八坂町
【やさかまち】

(近代)大正3年~現在の高松市の町名。もとは高松市十番長屋。石清尾山の東方,杣場川西方の市街地に位置する。地名は当町に隣接した八坂神社にちなんだものと推測される(高松地名史話)。世帯数・人口は,昭和15年95・422(男204・女218)であったが,第2次大戦の戦災で100%焼失,同20年末4・14(男8・女6)となり,同30年には,93・404(男181・女223)とほぼ戦前なみに復興。同33年住民の強い希望により町名を残すことになり,同39年一部が瓦町1~2丁目・塩上町1~3丁目となる。同年塩上町の一部を編入。世帯数・人口は,同45年68・199(男92・女107),同55年87・189(男82・女107)。明治31年当町の出晴~長尾間に讃岐馬車が乗合馬車の営業を開始。同45年高松電気軌道が,出晴~長尾間に電車を運行。

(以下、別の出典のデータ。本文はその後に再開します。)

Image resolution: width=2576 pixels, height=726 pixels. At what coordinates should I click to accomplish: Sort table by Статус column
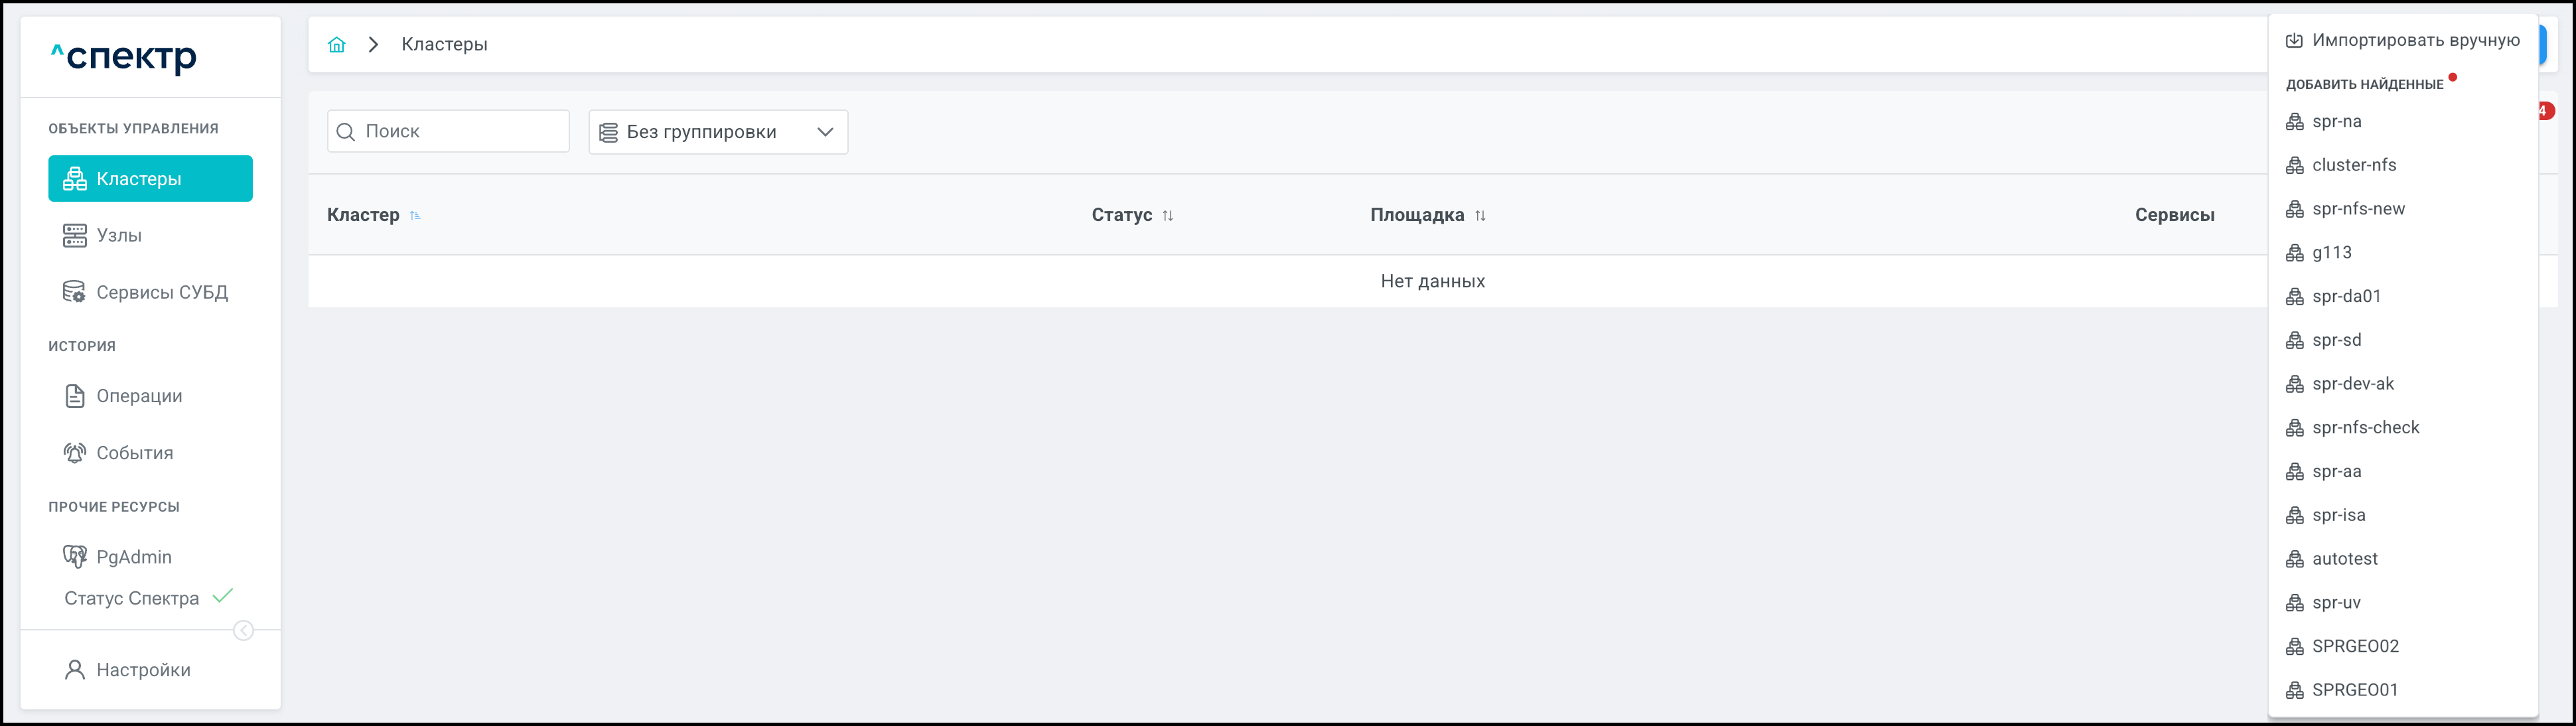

大正14年出晴~西植田間などの乗合バス路線が開通。大正6年には,今橋―栗林公園―築港間に市内電車が完通,出晴はその1駅となる。出晴は第2次大戦で戦災をうけるまで,高松市と東讃の町村とを結ぶ交通の要衝であった。戦後はその地位を瓦町に譲る。近年アパートや駐車場が増加。町名の由来となった八坂神社は,祭神素戔嗚尊,綾歌郡綾南(りようなん)町の滝宮神社(もと牛頭天王社)の分霊を迎えたといわれ,明治初年頃には境内に芝居小屋が設けられていた。戦災で社殿焼失,その後同地に再興。古くから祇園さんの名で市民に親しまれている。